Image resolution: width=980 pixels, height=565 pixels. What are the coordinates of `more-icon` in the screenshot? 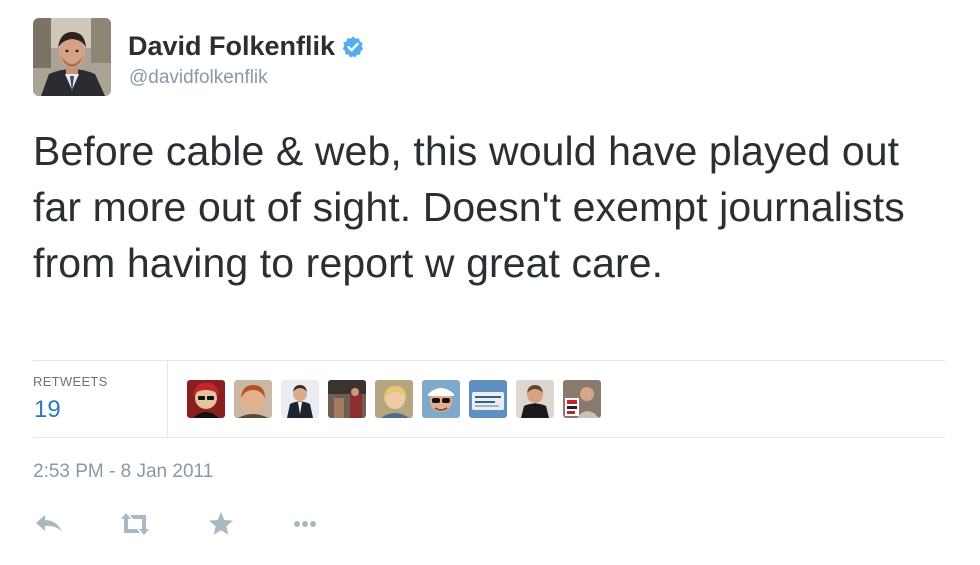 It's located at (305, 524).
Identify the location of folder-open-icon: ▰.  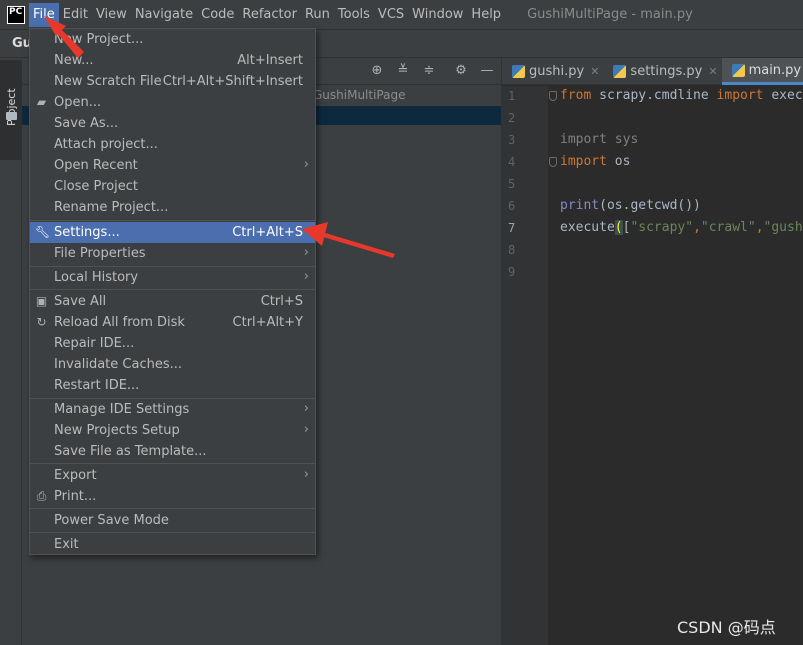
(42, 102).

==

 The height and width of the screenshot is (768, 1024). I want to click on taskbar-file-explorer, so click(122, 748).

==

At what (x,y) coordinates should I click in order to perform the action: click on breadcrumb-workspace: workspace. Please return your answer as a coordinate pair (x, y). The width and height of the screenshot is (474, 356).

> _How to complete this task_: Extract from the records above each line that contains the string "click", and reproduce every such line in full.

> _Task answer_:
 The height and width of the screenshot is (768, 1024). I want to click on taskbar-file-explorer, so click(122, 748).
At what (x,y) coordinates should I click in order to perform the action: click on breadcrumb-workspace: workspace. Please return your answer as a coordinate pair (x, y). The width and height of the screenshot is (474, 356).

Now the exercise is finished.